October 14th, 2007 at 4:43 pm
This situation is ironic for a society like North Korea based on egalitarianism as socialism is. The usual explanation for privation is it is temporary while utopia is achieved or reactive due to external or internal enemies. In an entirely centralized economy scarcity and hence privilege are inevitable. A capitalistic economy eventually brings about wealth but not equality. The thought that inequality is maintained on purpose is interesting and probably does help the feeling of well being of the ruling class.

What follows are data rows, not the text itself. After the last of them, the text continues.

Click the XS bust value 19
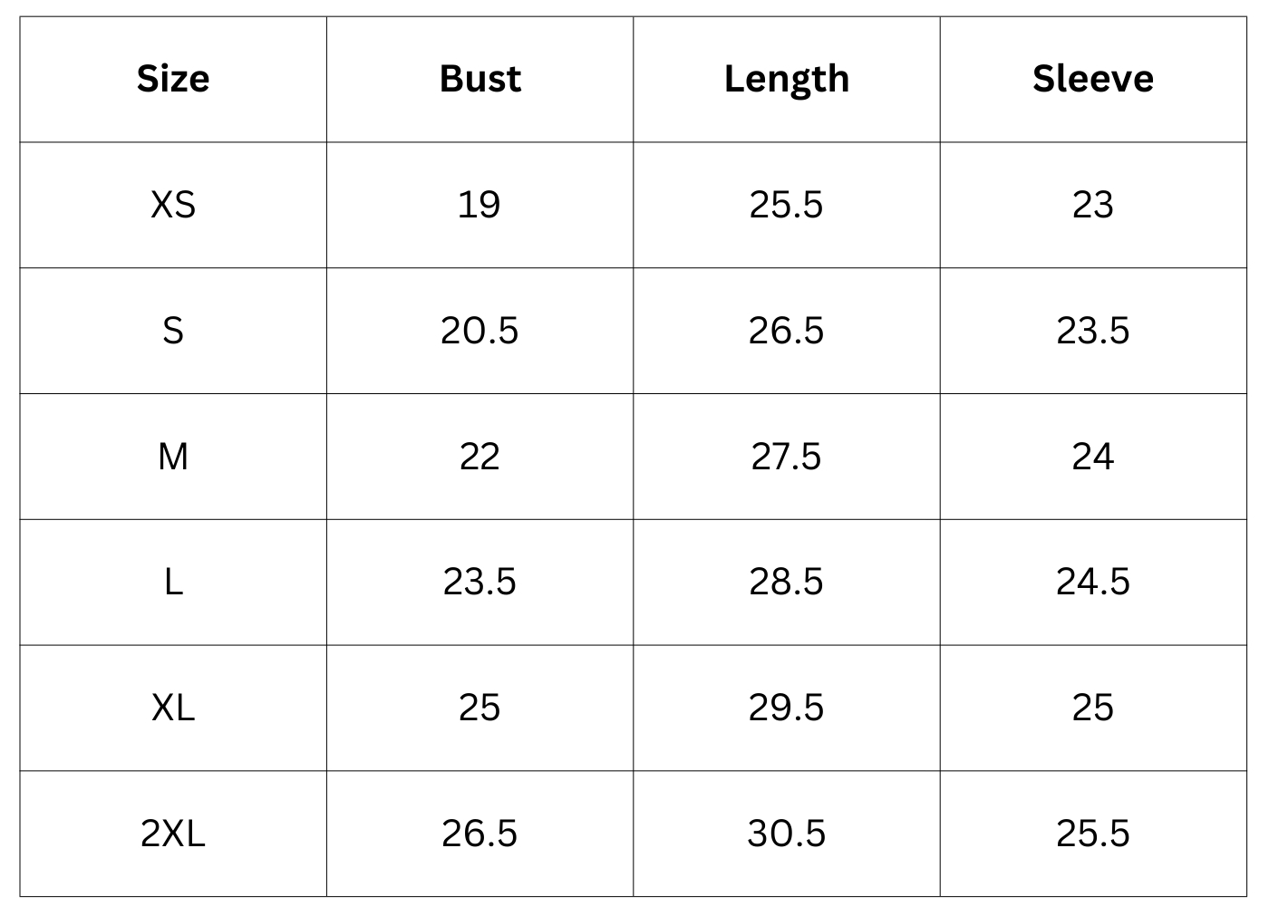 click(480, 205)
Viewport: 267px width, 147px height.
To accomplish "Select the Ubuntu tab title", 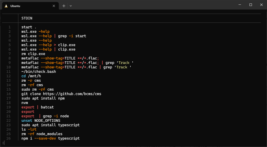I will pos(15,6).
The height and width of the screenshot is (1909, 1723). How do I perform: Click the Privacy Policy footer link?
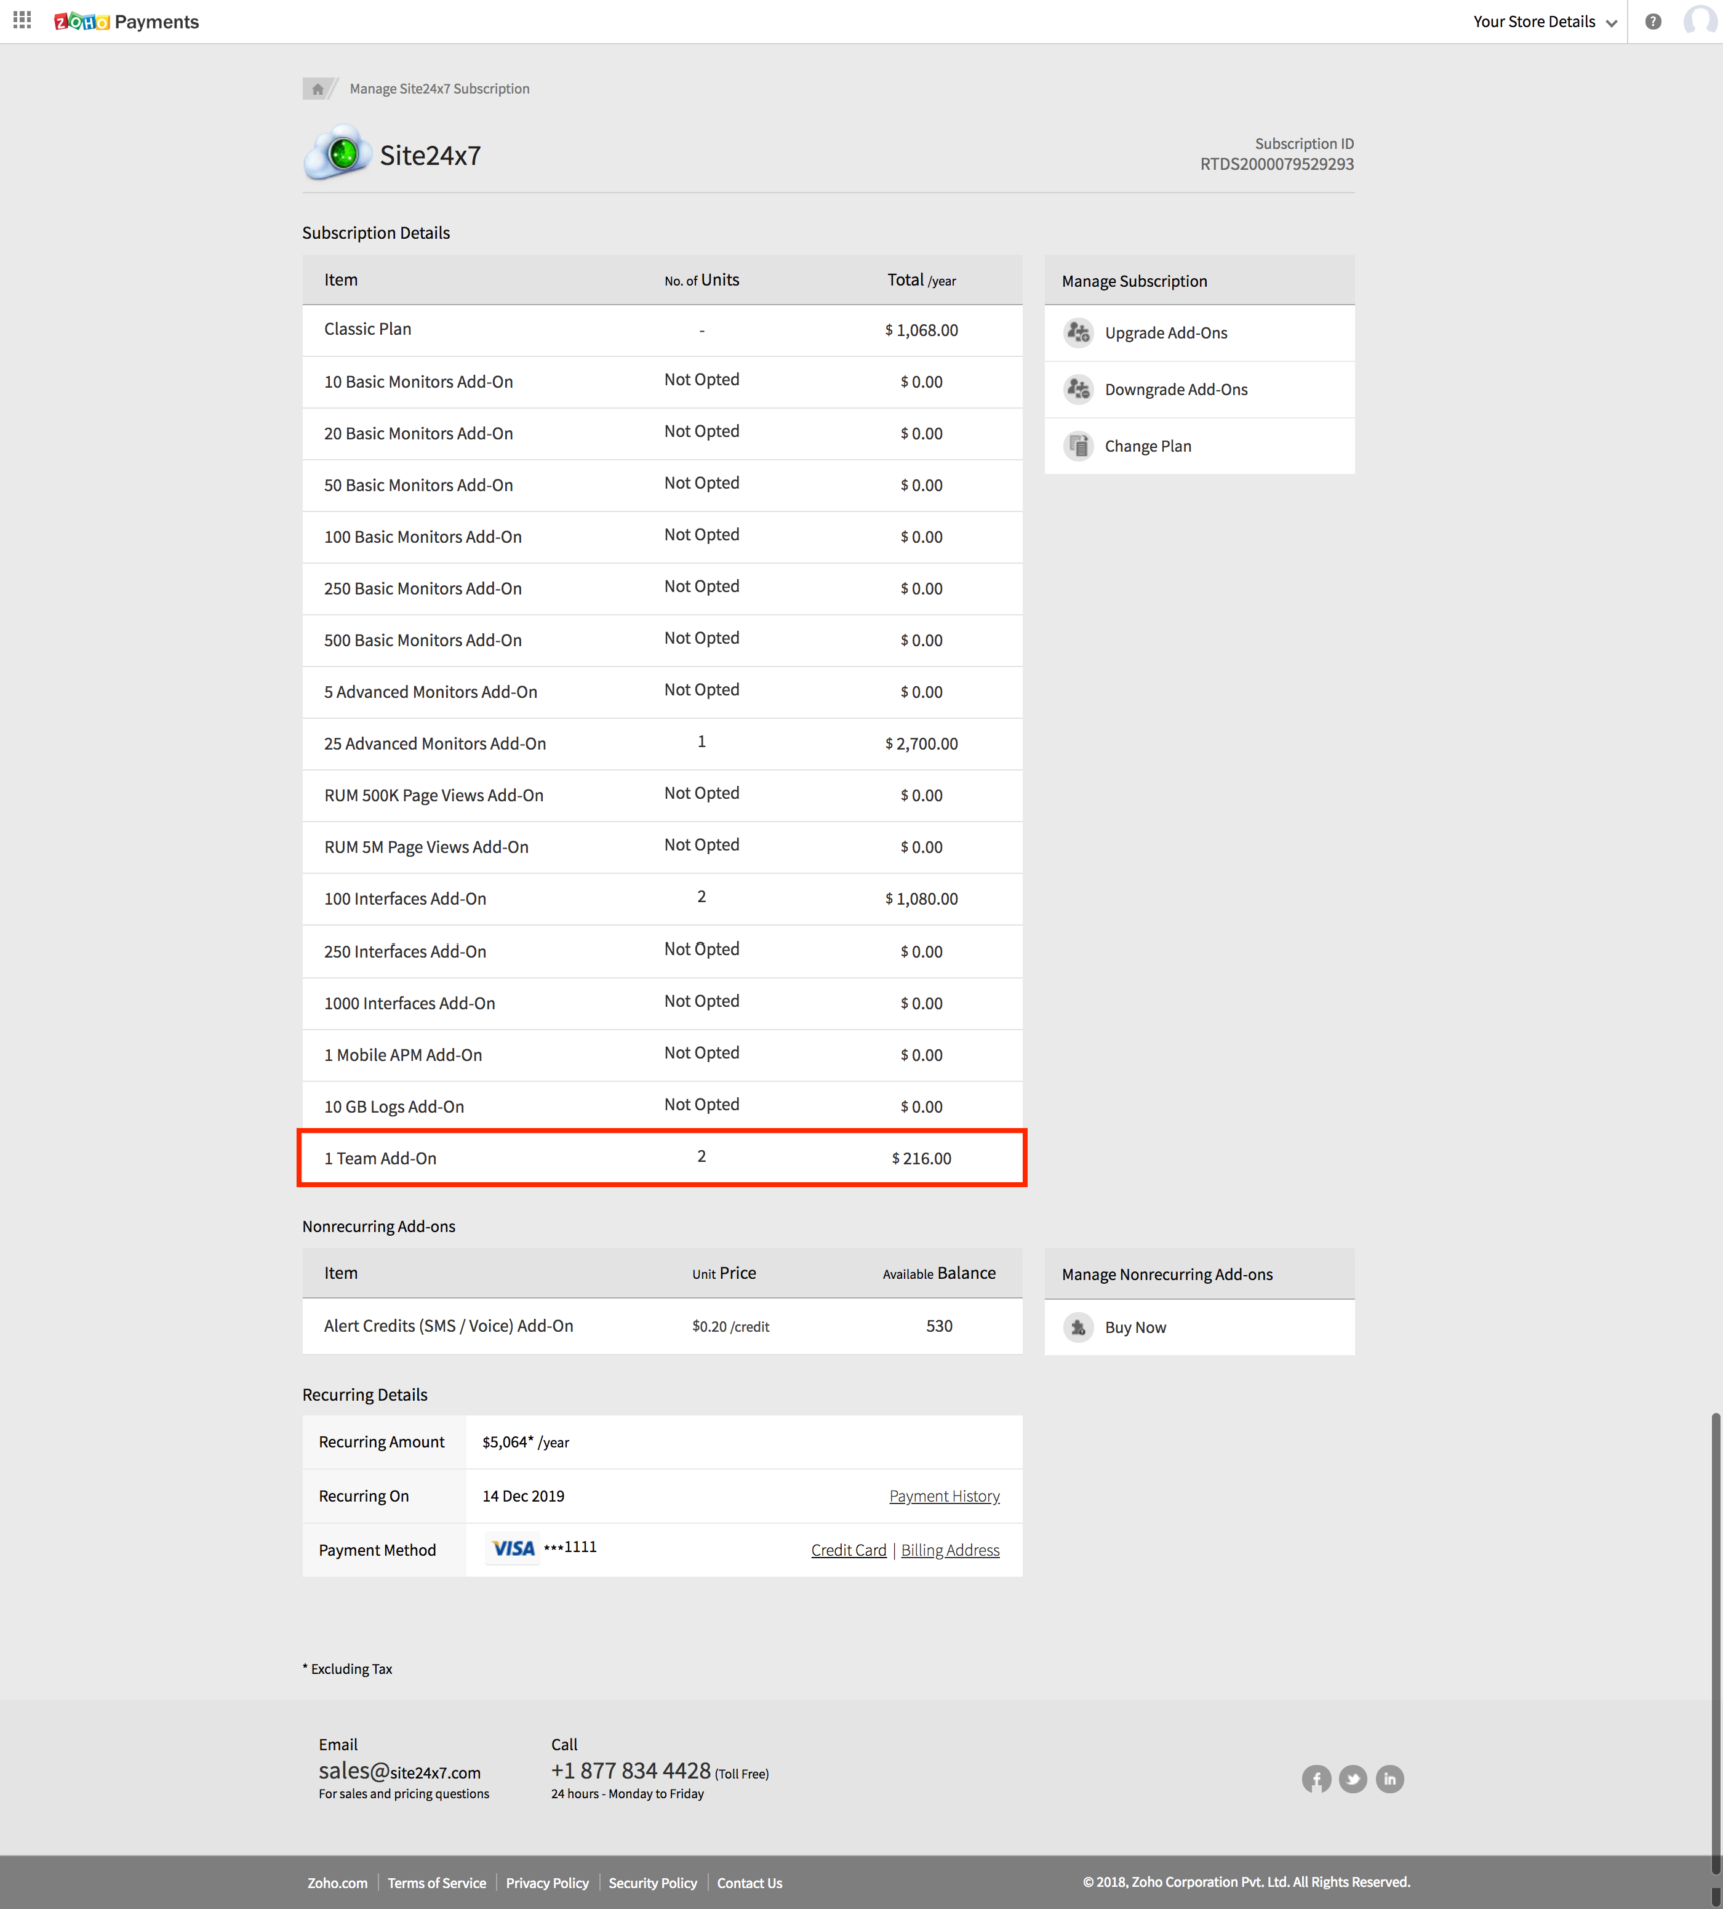click(x=547, y=1882)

It has the down side of creating a sense of guilt, so this has to be addressed by some ideology which varies from society to society and changes with time. What about Europe, where everyone has a lot of government care for their personal needs? How does your theory apply?
October 15th, 2007 at 8:20 pm
Well, insofar as the desire for dominance is a basic element of human psychology, one should to see evidence of it in any society. But in reality the European welfare state is not really that different from the American variety, and certainly incalculably more similar to it than to North Korea. Europeans in general are perhaps arguably a bit more desirous of economic equality and opposed to conspicuous wealth than Americans, and perhaps as a result have a slightly more trusting, dependent attitude toward government, but the situation doesn’t really challenge the basic assumptions underlying modern liberal economic thinking the way a society like North Korea seems to (although I’m by no means presenting myself as an expert on North Korea). In essence in Western societies government serves in part to redistribute wealth to increase economic equality, whereas in North Korea it seems to do the exact opposite.